AT – It would be nice to see all forms of artistic expression supported in our school systems, but I don’t see that happening under the present regime. I feel it is absolutely essential to provide balance through art & music, to give these kids an outlet to express themselves & to learn that a truly full education is so much more than filling in a circle on a multiple guess test.
How did working with Darla records come about?
MB – Darla has been our best distributor for all of our releases. They offered us a record deal and it just felt like the right thing to do. The negotiating process went smooth and we all went away feeling great about the whole thing. The fact that they signed Robert Guthrie didn’t hurt either.
Have any CD’s stood out to you guys in the last year that you’d recommend for listeners?
MB – Right now I’m enjoying “The Blue Notebooks” by Max Richter. The other cd’s that still stand out for me are “Melancholia” by William Basinski, “When the Detail Lost It’s Freedom” by Brian McBride, “Roger Eno at Lincoln Cathedral” and Richard Butler’s self titled solo record. I loved him in the Psychedelic Furs and I equally love him as a solo artist.
AT – “Takk” by Sigur Ros just blew me away. If you don’t have any Sigur Ros (& I’m sure you do) this would be a great one to start with. Amazingly beautiful!!
What is in the future for Hammock? Also, will you be playing live to support the new CD?

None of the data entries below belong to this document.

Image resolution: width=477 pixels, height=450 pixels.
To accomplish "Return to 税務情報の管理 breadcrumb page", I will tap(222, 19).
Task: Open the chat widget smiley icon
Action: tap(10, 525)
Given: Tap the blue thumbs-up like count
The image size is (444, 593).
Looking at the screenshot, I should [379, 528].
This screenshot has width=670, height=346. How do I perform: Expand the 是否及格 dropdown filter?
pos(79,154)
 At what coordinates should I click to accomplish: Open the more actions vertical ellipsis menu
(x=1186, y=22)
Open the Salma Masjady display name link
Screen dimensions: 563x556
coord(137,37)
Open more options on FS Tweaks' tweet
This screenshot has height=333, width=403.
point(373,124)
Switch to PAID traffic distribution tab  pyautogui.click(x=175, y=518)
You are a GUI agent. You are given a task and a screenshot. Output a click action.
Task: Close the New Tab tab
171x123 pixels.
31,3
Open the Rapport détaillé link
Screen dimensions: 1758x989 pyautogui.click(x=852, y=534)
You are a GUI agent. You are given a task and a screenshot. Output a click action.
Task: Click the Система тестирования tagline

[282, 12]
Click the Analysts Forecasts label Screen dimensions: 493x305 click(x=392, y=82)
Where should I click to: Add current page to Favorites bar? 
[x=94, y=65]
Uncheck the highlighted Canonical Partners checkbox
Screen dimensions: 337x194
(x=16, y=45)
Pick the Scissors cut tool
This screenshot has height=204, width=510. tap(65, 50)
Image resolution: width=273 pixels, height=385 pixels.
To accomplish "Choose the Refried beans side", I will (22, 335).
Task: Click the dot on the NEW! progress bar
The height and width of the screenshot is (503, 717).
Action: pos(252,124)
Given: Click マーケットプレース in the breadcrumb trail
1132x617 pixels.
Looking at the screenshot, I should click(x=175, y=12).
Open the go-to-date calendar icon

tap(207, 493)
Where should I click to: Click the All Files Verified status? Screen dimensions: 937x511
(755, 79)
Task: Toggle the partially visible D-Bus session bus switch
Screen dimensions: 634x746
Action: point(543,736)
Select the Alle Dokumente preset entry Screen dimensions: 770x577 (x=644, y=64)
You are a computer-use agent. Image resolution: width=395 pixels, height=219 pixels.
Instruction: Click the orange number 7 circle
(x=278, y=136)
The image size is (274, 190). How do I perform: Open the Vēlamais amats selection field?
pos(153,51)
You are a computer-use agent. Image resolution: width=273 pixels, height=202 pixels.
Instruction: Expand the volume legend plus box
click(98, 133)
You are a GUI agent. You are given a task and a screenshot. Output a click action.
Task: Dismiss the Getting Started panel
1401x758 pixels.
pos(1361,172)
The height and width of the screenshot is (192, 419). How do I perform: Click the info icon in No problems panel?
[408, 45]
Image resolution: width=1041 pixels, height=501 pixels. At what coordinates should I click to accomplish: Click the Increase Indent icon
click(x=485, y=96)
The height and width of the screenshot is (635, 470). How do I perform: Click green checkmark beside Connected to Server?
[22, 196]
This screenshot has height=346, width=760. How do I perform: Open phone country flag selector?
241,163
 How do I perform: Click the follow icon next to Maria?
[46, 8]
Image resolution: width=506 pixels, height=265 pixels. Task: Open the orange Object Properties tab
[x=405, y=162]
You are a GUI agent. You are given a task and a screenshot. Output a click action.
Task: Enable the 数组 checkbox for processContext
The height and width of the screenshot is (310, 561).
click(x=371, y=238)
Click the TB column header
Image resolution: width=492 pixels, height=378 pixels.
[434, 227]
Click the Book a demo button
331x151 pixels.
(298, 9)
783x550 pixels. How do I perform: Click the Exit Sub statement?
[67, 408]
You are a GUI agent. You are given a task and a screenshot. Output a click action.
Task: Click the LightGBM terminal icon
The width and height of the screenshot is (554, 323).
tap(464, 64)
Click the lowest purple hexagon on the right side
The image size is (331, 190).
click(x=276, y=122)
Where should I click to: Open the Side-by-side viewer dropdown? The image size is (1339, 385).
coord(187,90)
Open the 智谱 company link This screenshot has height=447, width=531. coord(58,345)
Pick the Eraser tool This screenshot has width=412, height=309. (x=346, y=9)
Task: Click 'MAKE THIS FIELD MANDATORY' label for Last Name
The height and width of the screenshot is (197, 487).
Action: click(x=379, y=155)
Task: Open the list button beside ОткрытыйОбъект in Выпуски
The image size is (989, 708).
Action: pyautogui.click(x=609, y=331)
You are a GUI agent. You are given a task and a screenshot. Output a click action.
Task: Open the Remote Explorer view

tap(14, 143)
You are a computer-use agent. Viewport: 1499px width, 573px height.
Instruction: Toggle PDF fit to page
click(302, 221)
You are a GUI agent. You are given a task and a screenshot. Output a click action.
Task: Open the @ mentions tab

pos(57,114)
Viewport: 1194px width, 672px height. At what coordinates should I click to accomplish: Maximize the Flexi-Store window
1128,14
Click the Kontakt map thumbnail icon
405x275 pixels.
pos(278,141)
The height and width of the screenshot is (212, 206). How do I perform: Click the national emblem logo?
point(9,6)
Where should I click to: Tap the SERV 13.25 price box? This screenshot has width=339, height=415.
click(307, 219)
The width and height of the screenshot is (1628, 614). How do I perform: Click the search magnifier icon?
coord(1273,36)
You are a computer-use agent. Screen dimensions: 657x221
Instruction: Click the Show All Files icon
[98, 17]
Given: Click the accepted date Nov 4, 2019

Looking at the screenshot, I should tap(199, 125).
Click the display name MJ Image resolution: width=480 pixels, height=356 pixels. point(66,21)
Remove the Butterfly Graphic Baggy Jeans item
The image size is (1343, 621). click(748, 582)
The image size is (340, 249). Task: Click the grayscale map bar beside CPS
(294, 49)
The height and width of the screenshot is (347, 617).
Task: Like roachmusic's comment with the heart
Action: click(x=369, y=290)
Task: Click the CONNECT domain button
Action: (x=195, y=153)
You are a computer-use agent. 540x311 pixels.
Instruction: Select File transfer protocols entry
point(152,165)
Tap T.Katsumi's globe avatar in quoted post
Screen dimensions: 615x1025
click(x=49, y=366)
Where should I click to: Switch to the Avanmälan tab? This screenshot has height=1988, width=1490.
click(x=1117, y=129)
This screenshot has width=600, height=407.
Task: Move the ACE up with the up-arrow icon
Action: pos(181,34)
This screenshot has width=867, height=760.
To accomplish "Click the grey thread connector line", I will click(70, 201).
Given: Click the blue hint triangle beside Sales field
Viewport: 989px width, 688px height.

AT – Working on some new material in what little down time we have at the moment, starting to gear up for another edition of the “Sleep-Over” series as well. We may do some live shows for this release, but that’s going to be a whole different beast to tackle in itself!
MB – I’m really feeling the need to take advantage of the fall and winter and try to get some new ideas down before those seasons pass. Now, trying to pull this off live will be a big challenge for us. I’ve had a severe case of stage fright for the last few years when it comes to playing my own material so we’ll see how this goes.
Any other comments?
MB – If you have a choice between absolute justice or compassion—err on the side of compassion.
AT – Pray for Peace & VOTE. NOW! Thanks for being such gracious listeners.